转换成功,是在共同文件目录下(文件目录如下):

结果展示:

二、giou_loss修改为平方差损失

复制到:yolov3.py文件即可

#! /usr/bin/env python
# coding=utf-8

import numpy as np
import tensorflow as tf
import core.utils as utils
import core.common as common
import core.backbone as backbone
from core.config import cfg


class YOLOV3(object):
    """Implement tensoflow yolov3 here"""

    def __init__(self, input_data, trainable):

        self.trainable = trainable
        self.classes = utils.read_class_names(cfg.YOLO.CLASSES)
        self.num_class = len(self.classes)
        self.strides = np.array(cfg.YOLO.STRIDES)
        self.anchors = utils.get_anchors(cfg.YOLO.ANCHORS)
        self.anchor_per_scale = cfg.YOLO.ANCHOR_PER_SCALE
        self.iou_loss_thresh = cfg.YOLO.IOU_LOSS_THRESH
        self.upsample_method = cfg.YOLO.UPSAMPLE_METHOD

        try:
            self.conv_lbbox, self.conv_mbbox, self.conv_sbbox = self.__build_nework(input_data)
        except:
            raise NotImplementedError("Can not build up yolov3 network!")

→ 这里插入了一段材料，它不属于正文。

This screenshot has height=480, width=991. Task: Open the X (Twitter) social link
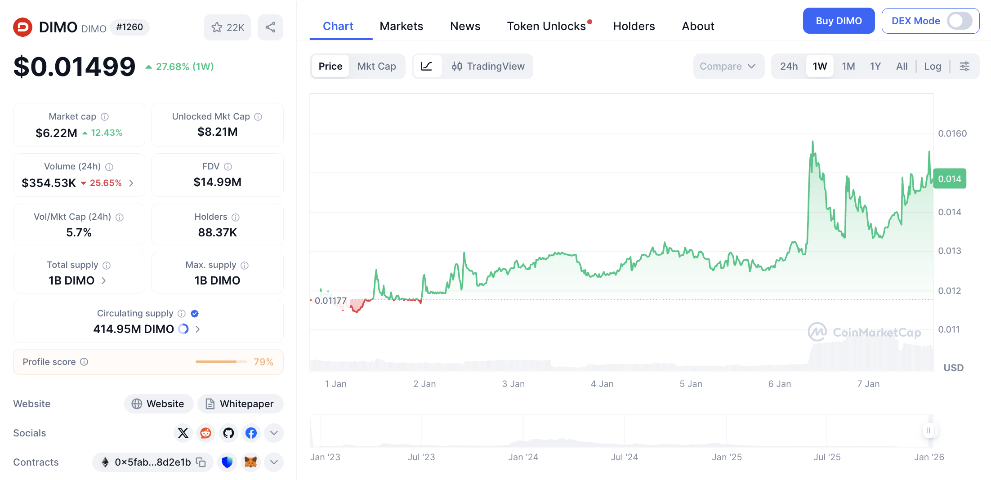(x=183, y=433)
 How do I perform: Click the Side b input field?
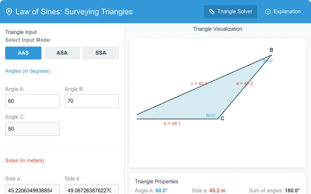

        with tf.variable_scope('pred_sbbox'):
            self.pred_sbbox_offset, self.pred_sbbox = self.decode(self.conv_sbbox, self.anchors[0], self.strides[0])

        with tf.variable_scope('pred_mbbox'):
            self.pred_mbbox_offset, self.pred_mbbox = self.decode(self.conv_mbbox, self.anchors[1], self.strides[1])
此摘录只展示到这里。